Palestine PM in Gaza amid power switch


(MENAFN- The Peninsula) Beit Hanun: Palestinian Prime Minister Rami Hamdallah arrived in Gaza yesterday for his first visit in two years, saying the Palestinian Authority would assume control of the strip after a decade of factional strife.
Hamdallah crossed the border with dozens of ministers and officials from the West Bank-based PA into the Hamas-run coastal enclave at around noon.
The Islamists have controlled Gaza since a 2007 split but recently agreed to hand over civilian power to a unity government.
'The government began to exercise its roles in Gaza from today, Hamdallah said at a press conference at the crossing.
'We return to Gaza again to end the division and achieve unity.
He was welcomed by thousands of Gazans, with hopes that this reconciliation plan can avoid the problems that wrecked several previous attempts.
Hamdallah's entry was delayed by around half an hour because of disputes between PA and Hamas security men, a security source said. Hamas politicians and members of the premier's Fatah faction greeted Hamdallah on arrival.
He met Hamas's overall leader Ismail Haniyah and its Gaza chief Yahya Sinwar later yesterday. He is to chair a cabinet meeting today.

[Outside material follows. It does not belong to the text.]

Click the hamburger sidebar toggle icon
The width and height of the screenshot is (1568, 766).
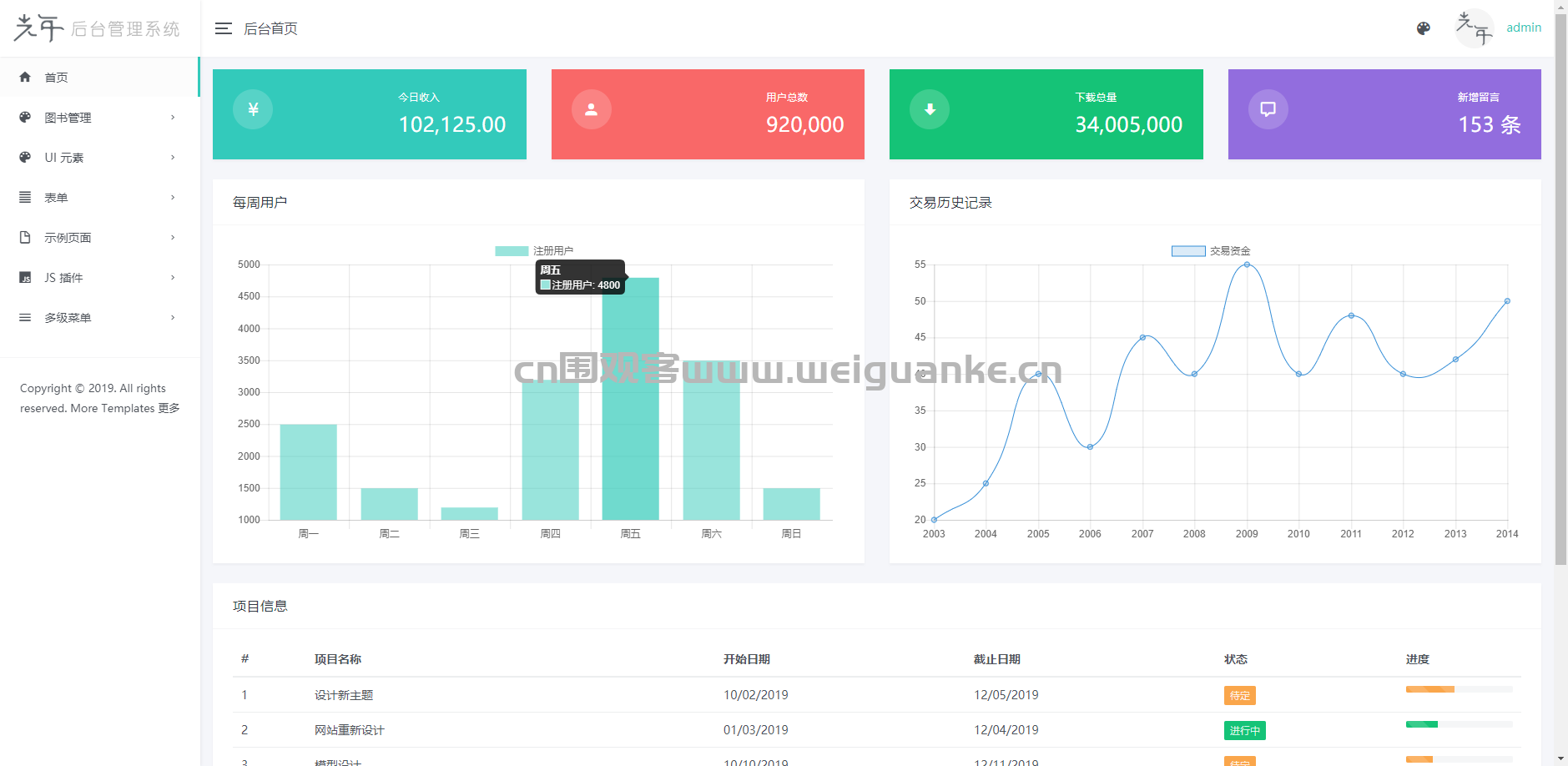[223, 28]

Hamas' leader in the Gaza Strip, Yahya Sinwar, waves as he arrives for a meeting with Hamdallah.

The event is meant to be the first significant step in a transfer of powers. Hamas ousted the PA in 2007 after a near civil war, but recently agreed to dissolve what has been seen as its rival administration and make way for a unity government.
Palestinian President Mahmoud Abbas's PA is the internationally recognised Palestinian government and supposed to steer its people to an independent Palestinian state.
Hamas, blacklisted as a 'terrorist group by the European Union and the United States, won a landslide victory in 2006 Palestinian parliamentary elections.
It ousted Fatah from Gaza the following year after wrangling over the formation of a new government degenerated into bloody clashes.
Abbas's limited power has since been confined to the West Bank which is under Israeli military occupation and located, at its nearest point, 40 kilometres from the Israel-Gaza border.
The logistics of the visit are themselves an indication of Palestinian divisions and challenges.
Arriving by road from Ramallah, about 70 kilometres away in the West Bank, Hamdallah's convoy crossed Israel and then transited the fortress-like Erez crossing into Gaza before passing a Hamas checkpoint.
Hamas last month finally agreed to the PA's return to Gaza.
The group was squeezed by Abbas, who stopped paying Israel for electricity it supplies to Gaza, resulting in devastating power cuts. For Gaza's two million residents, the hope is to see an improvement in their miserable living conditions in the overcrowded and impoverished territory.
Battered by three wars with Israel since 2008, Gaza is under Israeli and Egyptian blockade and suffers from severe water and electricity shortages, and economic slump.